I’ve been watching a fair number of nomad videos here and there, while I wait for my machine/licenses to come. Something that I noticed is that there are a lot of cases where the paths seems to be suboptimal - in particular for PCB milling where a part of the board gets done, then there is a rapid to the other end of the board, and a little more gets done, then back to something close to (but not the same as) the first area… Lots of rapids, when it seems that there could have been an optimization there. Is there a step that would normally be done to optimize there paths that I’m not seeing (can’t play with meshcam…my trial ran out…machine not here yet)?
There are G-code utilities which may address this http://www.shapeoko.com/wiki/index.php/G-Code_Utilities
Some previewers allow one to address this as well: http://www.shapeoko.com/wiki/index.php/Previewing_G-Code
MeshCAM is pretty good about path optimization but it’s not perfectly ideal. No CAM package is… the eternal quest. My high end CAM package - big $$$ - does an amazing job of never wasting a move or cut… and it still sometimes will do something that I can see was a waste.
There are settings that one can use in MeshCAM that improve things. They aren’t always used so watching videos isn’t always the best way to appreciate what MeshCAM can do.

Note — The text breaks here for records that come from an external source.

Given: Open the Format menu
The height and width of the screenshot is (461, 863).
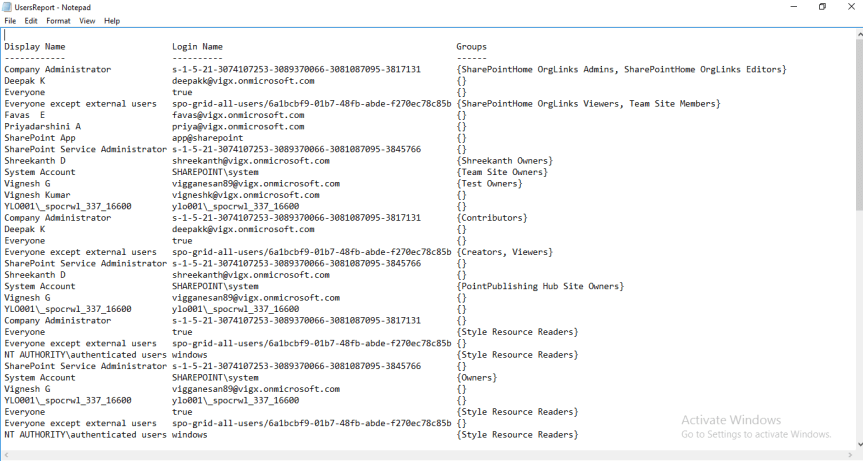Looking at the screenshot, I should point(58,20).
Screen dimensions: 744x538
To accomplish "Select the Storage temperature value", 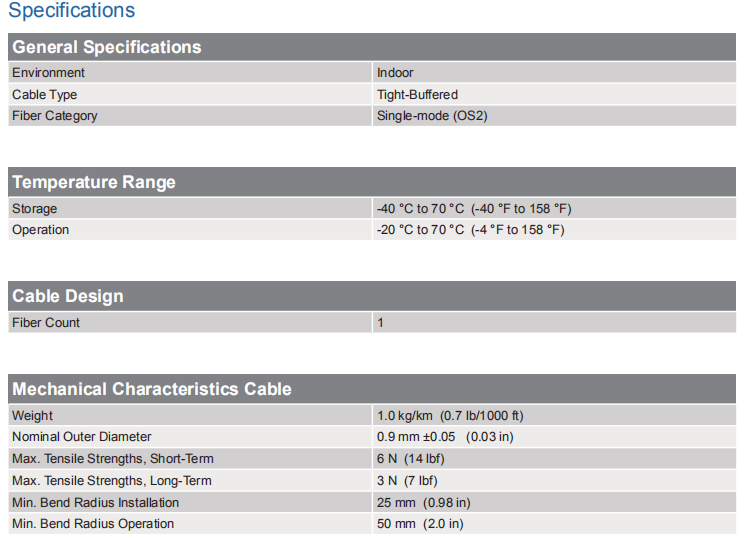I will (473, 209).
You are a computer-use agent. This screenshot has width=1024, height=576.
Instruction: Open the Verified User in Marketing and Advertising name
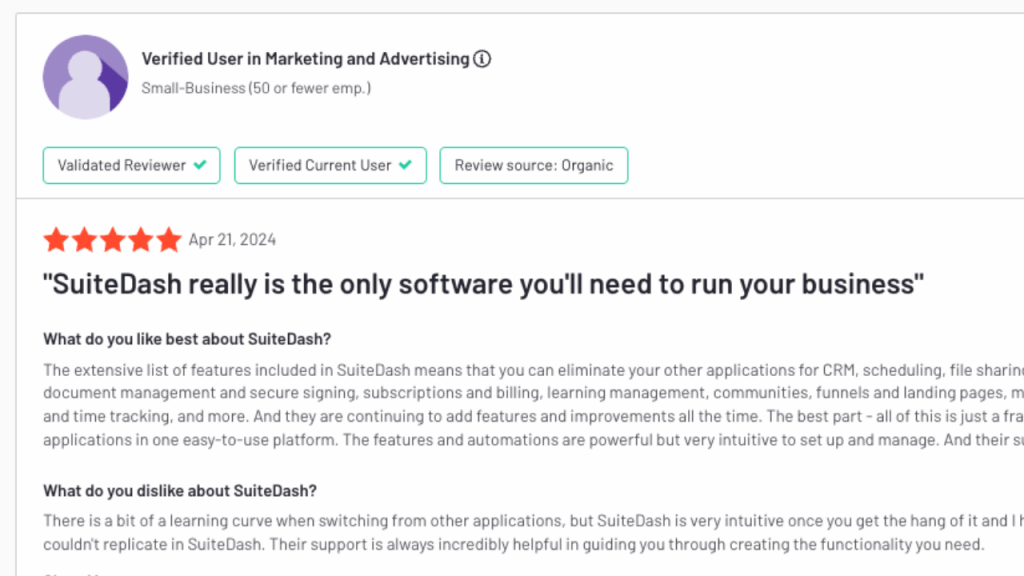(x=305, y=59)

I can’t speak to the PCB software. The ones I’ve seen pursue correctness over minimal time so I’m not surprised by what you report.
To answer your direct question, @mikep, no, there are no optimization settings in MeshCAM. For 3D objects (the type of work MeshCAM was designed for) you can generally maximize cutting efficiency by balancing parameters (waterline vs. parallel finishing, limiting surface angles, etc.) but a PCB is far from that kind of work.

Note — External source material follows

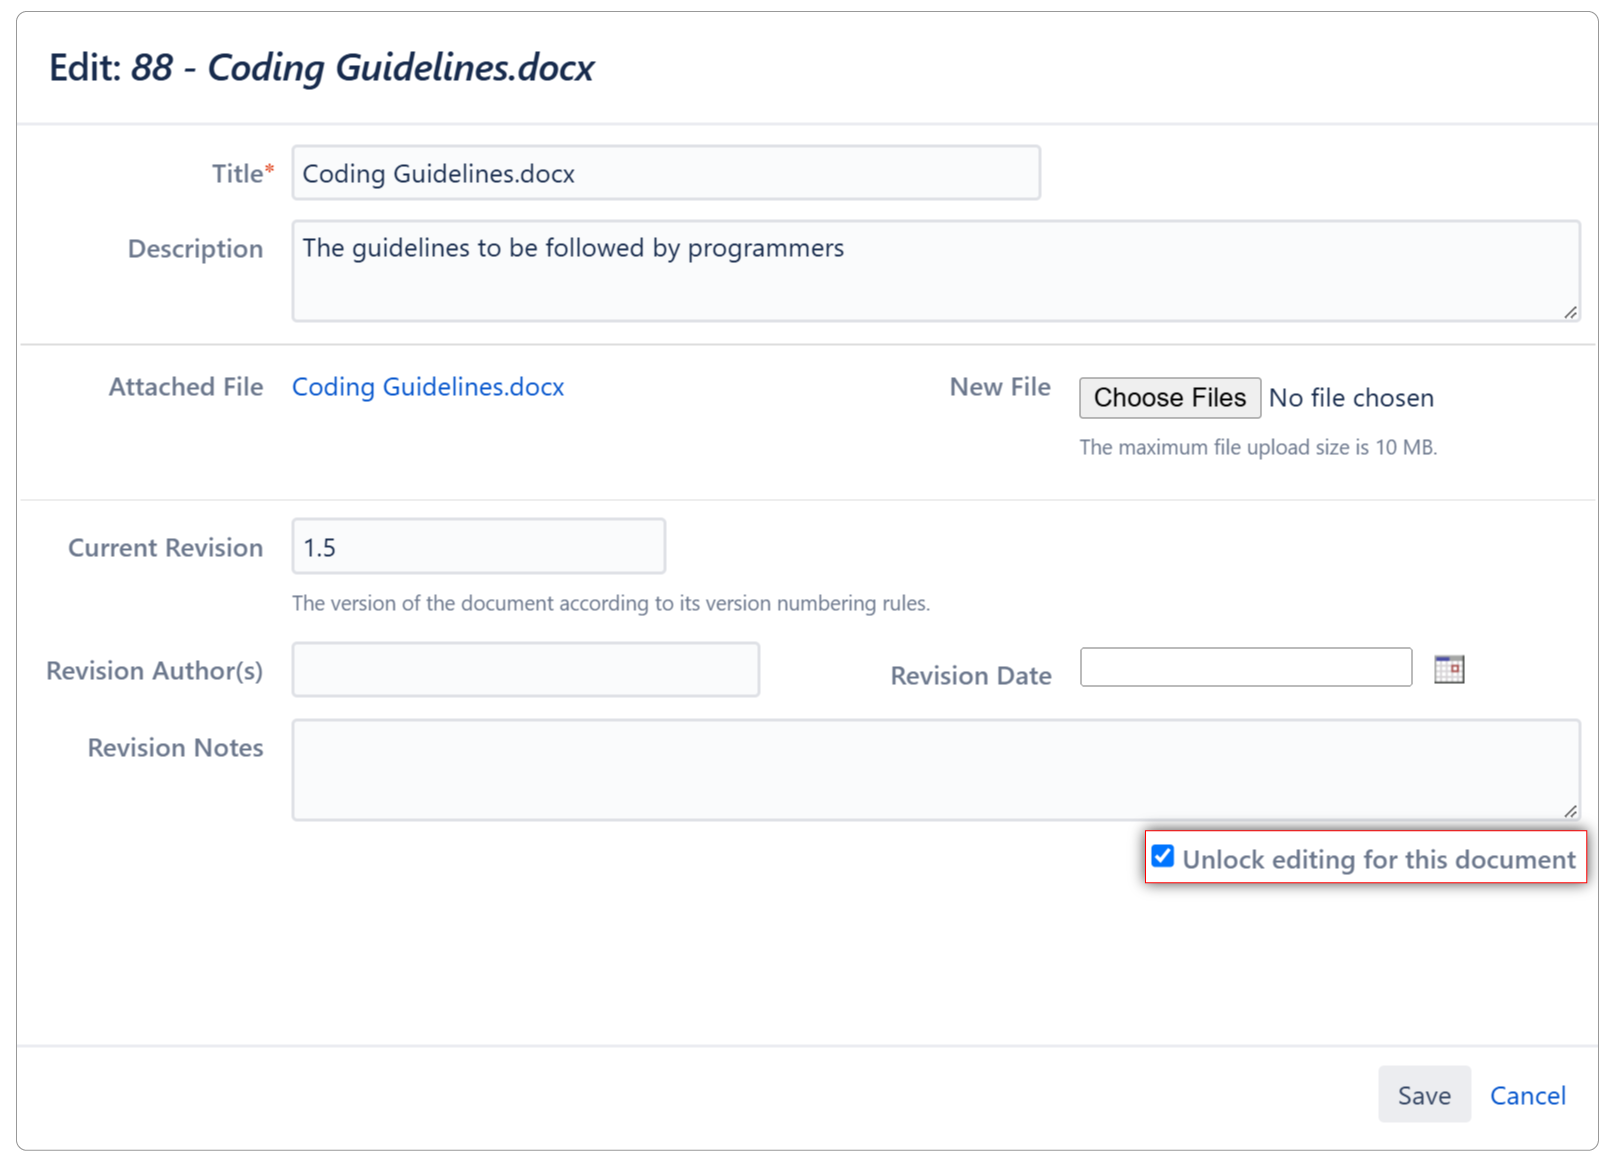
Task: Select the Current Revision field
Action: (x=478, y=547)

I’ll have to run some jobs though some of these optimization tools and see what they do. I can compare the result to MeshCAM with good settings and my (high end) CAM program. Should be interesting.
I wouldn’t trust aftermarket optimizers without a serious study of the results with a simulator. I don’t doubt that some simply optimizations can make a more than fair improvement.
I can say that I’ve seen my CAM program handle some jobs 2X faster than MeshCAM. These were largely 2D jobs where MeshCAM isn’t primarily aimed. For 3D jobs, the difference isn’t anywhere near that much… often less than10-20% slower than my (high end) CAM program… but quite a bit easier to use!
The key, as I hinted at and @Randy stated, is to learn how to set MeshCAM up with effective settings. Once learned, it competes well with programs costing many times its cost (where the jobs are similar).
I found a fork of the “Gcode Optimizer” (last one in the list at G-Code_Utilities) that was set up to build somewhere other than windows (cmake), and did a tweak to get it to build properly with clang on osx. Anyone that is interested is welcome to it here:
I know it builds properly on OSX, can’t confirm it still does anywhere else, but it should.
Just to be clear, not saying it does anything good, just that it builds.
If you have the cash then I heartily recommend Solidworks with the HSM plug in,it doesnt do the traversing,it can order in islands,operator order,by depth…it can even do thin walled parts by doing both sides together so thin walls are not deformed by the cutter. And,yes,It exports in GRBL with no (so far,22 jobs in) errors.
Free is good,paid for has advantages…
Solidworks isnt free but the plug-in is,if you dont need the support then there are methods of gaining a working SW…
$4K is a little steep for me. Fusion 360 is pretty good though, and free is a pretty good deal. Have considered Rhino a few times.
The gcode-optimizer mutilates a 3D program. It seems to do OK with a 2d job, but it gets the passes out of order for a 3D job.
Fusion 360 is definitely the one to consider - basic and pro level (which costs not too much per year).
There are other choices, many much less than $2K. If you’re willing to move to high end CAD/CAM, it can be discussed. There are packages that do significant path optimization, HSM, and other wonders. Besides the initial cost, there is the time commitment to learn.
It all depends on how much you care about optimization and how much you want the package to do for you.
Kind of comes down to satisfying my own curiosity at this point. How well this is done is actually pretty irrelevant for anything I do, but it was an interesting problem in my head, so thought I would poke at it a little. I use Fusion 360…poorly…but getting better.